◆ **PROBLEM DESCRIPTION**
Set down word for word the lines that begin the entries and run through the line containing "Task: Select the Prestige 1 camo swatch". Give nothing further.

----- DATA FOR THE TASK

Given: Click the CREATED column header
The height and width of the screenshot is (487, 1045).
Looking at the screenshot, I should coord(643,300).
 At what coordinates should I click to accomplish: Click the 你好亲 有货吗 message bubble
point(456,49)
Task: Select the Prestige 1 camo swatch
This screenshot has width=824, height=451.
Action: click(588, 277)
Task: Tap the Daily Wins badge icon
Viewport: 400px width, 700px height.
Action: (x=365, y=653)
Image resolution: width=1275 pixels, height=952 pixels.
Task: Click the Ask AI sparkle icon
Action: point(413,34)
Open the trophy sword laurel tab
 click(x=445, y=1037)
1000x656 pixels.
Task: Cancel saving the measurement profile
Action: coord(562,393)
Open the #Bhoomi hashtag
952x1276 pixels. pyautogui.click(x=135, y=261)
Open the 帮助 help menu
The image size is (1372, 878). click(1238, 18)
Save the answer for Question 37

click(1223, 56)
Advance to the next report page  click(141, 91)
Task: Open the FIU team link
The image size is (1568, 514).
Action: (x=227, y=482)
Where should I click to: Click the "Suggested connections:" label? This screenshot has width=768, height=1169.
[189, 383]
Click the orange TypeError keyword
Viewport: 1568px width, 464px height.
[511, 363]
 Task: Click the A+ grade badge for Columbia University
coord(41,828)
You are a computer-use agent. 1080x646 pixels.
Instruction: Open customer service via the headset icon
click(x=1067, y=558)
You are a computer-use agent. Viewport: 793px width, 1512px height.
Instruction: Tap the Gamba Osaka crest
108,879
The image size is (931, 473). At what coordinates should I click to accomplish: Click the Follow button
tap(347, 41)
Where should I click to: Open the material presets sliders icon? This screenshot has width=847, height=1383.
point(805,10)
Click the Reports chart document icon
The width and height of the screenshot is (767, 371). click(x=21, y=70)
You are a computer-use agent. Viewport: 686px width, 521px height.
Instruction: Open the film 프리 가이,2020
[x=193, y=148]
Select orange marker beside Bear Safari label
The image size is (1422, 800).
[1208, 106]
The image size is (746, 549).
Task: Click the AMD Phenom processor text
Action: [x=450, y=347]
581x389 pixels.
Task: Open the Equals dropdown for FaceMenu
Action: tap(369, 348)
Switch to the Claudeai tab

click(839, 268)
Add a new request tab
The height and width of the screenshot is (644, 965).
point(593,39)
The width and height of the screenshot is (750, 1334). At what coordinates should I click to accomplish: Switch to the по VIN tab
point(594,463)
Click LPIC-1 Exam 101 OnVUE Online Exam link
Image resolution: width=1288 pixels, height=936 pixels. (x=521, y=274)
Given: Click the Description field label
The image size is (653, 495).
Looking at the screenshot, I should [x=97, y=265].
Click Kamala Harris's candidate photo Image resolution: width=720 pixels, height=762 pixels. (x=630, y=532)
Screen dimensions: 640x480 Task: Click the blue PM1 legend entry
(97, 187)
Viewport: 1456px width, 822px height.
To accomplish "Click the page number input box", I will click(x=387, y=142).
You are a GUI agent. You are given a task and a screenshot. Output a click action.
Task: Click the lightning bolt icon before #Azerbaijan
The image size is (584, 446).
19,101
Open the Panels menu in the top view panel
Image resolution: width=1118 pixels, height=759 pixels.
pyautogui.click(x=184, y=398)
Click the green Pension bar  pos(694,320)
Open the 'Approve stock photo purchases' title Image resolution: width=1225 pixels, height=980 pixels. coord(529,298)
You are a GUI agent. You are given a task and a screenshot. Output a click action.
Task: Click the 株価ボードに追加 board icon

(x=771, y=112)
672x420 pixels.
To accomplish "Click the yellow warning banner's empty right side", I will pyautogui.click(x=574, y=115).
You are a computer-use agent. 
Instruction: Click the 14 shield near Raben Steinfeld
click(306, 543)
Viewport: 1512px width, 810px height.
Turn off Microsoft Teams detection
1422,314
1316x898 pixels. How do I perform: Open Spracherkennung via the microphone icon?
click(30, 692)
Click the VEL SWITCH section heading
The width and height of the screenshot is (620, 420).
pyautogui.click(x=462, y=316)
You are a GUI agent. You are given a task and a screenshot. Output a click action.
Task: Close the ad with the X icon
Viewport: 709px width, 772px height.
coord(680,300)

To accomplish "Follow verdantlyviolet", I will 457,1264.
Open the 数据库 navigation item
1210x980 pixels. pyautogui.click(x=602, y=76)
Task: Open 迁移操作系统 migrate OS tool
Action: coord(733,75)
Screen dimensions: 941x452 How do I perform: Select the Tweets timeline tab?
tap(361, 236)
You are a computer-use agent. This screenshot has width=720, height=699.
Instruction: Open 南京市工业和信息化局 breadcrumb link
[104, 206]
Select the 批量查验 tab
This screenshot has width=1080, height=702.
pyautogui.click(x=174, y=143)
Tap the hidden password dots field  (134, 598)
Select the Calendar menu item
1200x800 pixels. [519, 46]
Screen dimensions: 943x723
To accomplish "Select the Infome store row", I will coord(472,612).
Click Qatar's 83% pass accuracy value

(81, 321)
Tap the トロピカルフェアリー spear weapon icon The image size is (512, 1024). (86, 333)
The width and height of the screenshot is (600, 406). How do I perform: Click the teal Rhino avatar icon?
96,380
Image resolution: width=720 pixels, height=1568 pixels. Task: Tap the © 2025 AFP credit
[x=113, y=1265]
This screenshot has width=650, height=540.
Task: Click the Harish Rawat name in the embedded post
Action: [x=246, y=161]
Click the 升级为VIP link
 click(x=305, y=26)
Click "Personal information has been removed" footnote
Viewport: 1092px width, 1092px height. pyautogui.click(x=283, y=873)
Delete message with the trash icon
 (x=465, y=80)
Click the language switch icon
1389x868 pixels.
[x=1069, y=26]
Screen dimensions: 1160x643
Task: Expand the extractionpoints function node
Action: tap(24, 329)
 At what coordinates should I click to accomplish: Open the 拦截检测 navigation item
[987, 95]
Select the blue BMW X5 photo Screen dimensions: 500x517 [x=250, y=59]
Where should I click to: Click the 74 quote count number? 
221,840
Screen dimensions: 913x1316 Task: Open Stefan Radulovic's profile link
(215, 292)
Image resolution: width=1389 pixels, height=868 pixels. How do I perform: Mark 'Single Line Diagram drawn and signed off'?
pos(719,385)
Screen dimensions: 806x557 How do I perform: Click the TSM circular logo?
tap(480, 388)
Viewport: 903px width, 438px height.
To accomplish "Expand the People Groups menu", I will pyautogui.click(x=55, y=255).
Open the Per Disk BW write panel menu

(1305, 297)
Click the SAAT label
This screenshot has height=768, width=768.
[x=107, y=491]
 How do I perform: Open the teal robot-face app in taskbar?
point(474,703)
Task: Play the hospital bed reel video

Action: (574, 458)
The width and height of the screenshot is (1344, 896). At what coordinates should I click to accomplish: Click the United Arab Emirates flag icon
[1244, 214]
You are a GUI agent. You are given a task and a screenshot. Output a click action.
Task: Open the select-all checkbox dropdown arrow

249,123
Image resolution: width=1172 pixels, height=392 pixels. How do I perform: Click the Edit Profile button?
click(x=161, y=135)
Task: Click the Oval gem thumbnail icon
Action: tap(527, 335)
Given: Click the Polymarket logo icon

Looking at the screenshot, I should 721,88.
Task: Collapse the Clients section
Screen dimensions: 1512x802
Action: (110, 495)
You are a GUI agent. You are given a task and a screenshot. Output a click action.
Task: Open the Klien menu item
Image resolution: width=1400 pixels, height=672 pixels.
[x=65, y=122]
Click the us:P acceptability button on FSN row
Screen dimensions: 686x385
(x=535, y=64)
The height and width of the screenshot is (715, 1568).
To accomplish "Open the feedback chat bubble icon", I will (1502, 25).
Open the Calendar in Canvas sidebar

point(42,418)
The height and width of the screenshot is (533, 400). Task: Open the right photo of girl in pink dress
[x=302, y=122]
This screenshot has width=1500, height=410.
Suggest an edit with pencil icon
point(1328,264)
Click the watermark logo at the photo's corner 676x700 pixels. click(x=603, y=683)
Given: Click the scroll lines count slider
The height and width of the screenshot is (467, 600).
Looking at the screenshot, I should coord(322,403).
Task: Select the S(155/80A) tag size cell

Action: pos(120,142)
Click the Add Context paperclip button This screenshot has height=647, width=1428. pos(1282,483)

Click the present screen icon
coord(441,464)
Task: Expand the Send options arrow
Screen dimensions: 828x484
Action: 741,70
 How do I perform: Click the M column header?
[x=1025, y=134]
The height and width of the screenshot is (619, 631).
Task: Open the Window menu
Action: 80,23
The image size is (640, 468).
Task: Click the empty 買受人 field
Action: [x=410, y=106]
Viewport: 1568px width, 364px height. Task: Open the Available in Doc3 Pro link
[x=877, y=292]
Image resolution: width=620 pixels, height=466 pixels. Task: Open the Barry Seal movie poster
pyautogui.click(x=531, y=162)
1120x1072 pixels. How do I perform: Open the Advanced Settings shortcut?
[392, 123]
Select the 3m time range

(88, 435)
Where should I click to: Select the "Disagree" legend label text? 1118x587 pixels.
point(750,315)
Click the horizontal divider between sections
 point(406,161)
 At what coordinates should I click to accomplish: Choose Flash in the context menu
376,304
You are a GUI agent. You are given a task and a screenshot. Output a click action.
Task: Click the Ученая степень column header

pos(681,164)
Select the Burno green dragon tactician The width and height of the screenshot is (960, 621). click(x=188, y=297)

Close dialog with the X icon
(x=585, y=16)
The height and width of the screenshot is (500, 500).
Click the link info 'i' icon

----------

◆ **EXERCISE SOLUTION**
Given: Click the CREATED column header
The height and width of the screenshot is (487, 1045).
Looking at the screenshot, I should coord(643,300).
 At what coordinates should I click to accomplish: Click the 你好亲 有货吗 message bubble
point(456,49)
Task: Select the Prestige 1 camo swatch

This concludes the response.